At work we standardized on Fortigate firewalls a while back because they are feature packed, easy to use, and reliable units at a very affordable price. Compared to Juniper and Cisco, it was night and day.
Recently, we purchased some new Fortigate 80C units for our internal firewall replacement and I decided it was time to dive into the FortiOS 5.0 since these were fresh installs. As I was mapping out the virtual IPs to our back end servers, I ran into a strange issue. The unit was telling me it ran into its virtual IP limit at 50. In previous OS versions, that limit was 500. Yes, you read that right: by upgrading to the new version of the OS, you have a ten-fold decrease in the number of virtual IPs you can map!

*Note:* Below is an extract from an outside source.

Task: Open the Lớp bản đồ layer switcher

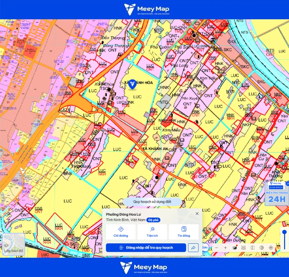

I couldn’t believe that was true – it must have been a soft limit and I was missing something. So I called support. They didn’t think it was true either because they could see in the documents that it did, indeed, decrease from 500 to 50 for the latest version. They suspected it might be a bug. So I had them escalate it to senior engineer. Here is their official response.
Unfortunately, 50 VIPs is the maximum limit for the size of unit that you have. Due to the change in OS and the features
that are now provided in the device, the limits have been set so that the device is not overloaded and eventually causing it to
go into conserve mode. This has been confirmed by a senior engineer and unfortunately there are no work arounds to this issue.
Fortinet TAC Americas
What a load of BS! A handful of new features necessitated reducing the maximum VIP count by an order of magnitude even if you aren’t using the new features? Shenanigans!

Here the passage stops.